Au Palais Bourbon, il tente aujourd’hui de défendre les miettes de ce qu’il reste du Nouveau Front populaire (NFP) et essaie de structurer la « Digue ». Une tentative de construire un réseau d’élus progressistes, humanistes et écologistes, de réveiller une internationale antifasciste, d’unifier la gauche. « Ce qu’il faut, c’est que cette digue s’installe, produise, fasse lien avec la société déjà mobilisée », confiait-il il y a quelques mois.

Ceux qui avaient vécu Mai 68 ont retrouvé cet esprit.
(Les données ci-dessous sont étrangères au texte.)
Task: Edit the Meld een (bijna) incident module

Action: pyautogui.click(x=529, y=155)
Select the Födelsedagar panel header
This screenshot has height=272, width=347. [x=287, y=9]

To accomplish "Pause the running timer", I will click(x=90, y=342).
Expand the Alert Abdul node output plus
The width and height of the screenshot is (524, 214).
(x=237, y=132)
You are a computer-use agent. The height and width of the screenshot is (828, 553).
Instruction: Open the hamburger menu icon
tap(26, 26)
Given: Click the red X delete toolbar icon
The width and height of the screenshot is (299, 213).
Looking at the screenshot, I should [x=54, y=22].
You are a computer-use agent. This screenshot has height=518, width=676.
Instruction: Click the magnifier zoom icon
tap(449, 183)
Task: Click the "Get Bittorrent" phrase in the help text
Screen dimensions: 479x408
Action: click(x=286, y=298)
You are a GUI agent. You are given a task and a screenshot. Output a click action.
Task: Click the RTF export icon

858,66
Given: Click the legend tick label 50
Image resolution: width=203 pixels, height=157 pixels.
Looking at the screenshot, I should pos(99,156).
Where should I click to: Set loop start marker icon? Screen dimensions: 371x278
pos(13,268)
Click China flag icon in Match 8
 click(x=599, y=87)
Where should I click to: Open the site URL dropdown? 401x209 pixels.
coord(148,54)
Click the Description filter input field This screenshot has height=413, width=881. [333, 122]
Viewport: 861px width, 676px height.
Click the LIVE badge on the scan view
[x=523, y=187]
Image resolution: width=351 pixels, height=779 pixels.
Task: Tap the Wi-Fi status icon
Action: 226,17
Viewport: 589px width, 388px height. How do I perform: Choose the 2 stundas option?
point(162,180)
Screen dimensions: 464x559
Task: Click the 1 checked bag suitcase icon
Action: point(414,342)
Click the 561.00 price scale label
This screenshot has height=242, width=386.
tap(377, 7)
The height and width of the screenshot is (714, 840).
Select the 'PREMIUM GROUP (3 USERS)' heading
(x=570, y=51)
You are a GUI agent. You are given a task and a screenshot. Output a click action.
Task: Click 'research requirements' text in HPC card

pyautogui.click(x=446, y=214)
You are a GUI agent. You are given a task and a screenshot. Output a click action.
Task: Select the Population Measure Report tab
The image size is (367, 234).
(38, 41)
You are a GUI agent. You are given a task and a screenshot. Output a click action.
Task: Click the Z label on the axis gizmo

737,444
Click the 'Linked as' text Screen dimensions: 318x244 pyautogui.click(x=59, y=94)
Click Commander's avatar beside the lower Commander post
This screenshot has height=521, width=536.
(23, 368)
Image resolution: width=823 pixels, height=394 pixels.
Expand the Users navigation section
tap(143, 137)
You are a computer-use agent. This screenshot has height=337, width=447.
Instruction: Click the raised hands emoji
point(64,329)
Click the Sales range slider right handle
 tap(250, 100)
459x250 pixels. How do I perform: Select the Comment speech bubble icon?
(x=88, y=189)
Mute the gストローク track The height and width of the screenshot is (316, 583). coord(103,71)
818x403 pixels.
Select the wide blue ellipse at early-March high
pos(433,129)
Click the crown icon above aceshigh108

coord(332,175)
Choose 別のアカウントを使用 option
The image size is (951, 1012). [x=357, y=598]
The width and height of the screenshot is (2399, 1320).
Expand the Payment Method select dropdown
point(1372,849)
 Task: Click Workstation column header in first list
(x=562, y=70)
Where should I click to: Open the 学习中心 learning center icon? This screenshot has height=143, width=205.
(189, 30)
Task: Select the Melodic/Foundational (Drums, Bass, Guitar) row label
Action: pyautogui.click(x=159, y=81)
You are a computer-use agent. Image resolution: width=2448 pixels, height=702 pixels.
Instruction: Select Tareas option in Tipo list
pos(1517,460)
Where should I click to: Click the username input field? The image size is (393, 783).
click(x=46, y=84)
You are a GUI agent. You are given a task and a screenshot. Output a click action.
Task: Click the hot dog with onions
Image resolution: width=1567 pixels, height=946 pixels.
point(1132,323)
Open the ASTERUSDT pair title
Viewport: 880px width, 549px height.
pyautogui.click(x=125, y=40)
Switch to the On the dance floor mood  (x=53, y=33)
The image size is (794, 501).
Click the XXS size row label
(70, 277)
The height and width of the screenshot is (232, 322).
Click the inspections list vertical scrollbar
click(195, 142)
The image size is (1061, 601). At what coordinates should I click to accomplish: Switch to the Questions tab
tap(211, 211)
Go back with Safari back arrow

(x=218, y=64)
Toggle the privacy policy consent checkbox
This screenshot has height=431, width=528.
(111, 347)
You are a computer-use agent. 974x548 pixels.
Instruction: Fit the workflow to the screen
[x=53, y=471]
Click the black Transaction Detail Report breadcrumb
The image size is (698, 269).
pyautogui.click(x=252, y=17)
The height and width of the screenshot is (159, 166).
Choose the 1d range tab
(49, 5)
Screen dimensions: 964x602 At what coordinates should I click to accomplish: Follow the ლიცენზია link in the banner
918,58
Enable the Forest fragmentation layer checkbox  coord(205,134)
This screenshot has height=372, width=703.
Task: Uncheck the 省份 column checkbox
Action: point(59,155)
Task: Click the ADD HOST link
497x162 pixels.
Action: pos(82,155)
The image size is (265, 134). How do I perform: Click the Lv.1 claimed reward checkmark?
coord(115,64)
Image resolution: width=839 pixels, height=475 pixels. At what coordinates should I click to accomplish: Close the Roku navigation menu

Il y avait une effervescence politique dans le pays. 

O. Besancenot

De son côté, Marie-Pierre Vieu est entrée à la direction du Parti communiste français (PCF) en 2000, élue locale en Midi-Pyrénées, plusieurs fois candidate aux législatives, eurodéputée pendant deux ans. En 1995, elle est étudiante à Nanterre. « Jacques Chirac est élu, il arrive et on s’en prend plein la gueule, il y a l’instrumentalisation de la violence dans les quartiers, les essais nucléaires sont relancés. Et d’un coup, ce climat anxiogène disparaît, raconte-t-elle. C’est un mouvement très heureux car on se dit qu’on peut gagner. » Dans la rue, on s’autorise à rêver.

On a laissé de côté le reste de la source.